* ACTIVITY *
What you return must be exactly the lines from the one containing "This screenshot has height=923, width=1316." through the close of the listing, both included.
☆ ☆ ☆ ☆ ☆ ☆ ☆
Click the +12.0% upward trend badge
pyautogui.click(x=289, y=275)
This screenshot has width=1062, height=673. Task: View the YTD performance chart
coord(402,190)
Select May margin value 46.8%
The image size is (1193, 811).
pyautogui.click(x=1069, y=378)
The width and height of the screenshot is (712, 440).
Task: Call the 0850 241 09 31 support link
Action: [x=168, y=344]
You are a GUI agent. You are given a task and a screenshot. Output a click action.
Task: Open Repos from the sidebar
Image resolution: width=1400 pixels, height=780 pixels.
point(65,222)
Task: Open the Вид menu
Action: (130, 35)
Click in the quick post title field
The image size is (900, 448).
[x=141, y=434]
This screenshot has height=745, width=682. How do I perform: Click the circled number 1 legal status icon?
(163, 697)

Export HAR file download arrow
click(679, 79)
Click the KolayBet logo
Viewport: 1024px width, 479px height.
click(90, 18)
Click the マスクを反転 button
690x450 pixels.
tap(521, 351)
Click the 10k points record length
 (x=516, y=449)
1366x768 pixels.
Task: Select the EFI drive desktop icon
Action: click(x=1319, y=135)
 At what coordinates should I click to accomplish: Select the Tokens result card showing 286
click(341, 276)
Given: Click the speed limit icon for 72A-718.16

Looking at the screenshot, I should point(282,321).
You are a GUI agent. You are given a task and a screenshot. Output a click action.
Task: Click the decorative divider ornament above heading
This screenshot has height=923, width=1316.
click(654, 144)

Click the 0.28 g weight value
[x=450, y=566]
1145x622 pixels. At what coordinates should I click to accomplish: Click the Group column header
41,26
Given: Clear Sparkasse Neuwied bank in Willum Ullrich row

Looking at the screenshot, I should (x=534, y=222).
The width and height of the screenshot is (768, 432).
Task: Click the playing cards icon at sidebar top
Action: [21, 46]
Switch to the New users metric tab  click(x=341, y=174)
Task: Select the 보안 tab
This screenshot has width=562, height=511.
☆ ☆ ☆ ☆ ☆ ☆ ☆
* SOLUTION TO THIS EXERCISE *
This screenshot has height=923, width=1316.
click(654, 144)

Click the 0.28 g weight value
[x=450, y=566]
1145x622 pixels. At what coordinates should I click to accomplish: Click the Group column header
41,26
Given: Clear Sparkasse Neuwied bank in Willum Ullrich row

Looking at the screenshot, I should (x=534, y=222).
The width and height of the screenshot is (768, 432).
Task: Click the playing cards icon at sidebar top
Action: [21, 46]
Switch to the New users metric tab  click(x=341, y=174)
Task: Select the 보안 tab
This screenshot has width=562, height=511.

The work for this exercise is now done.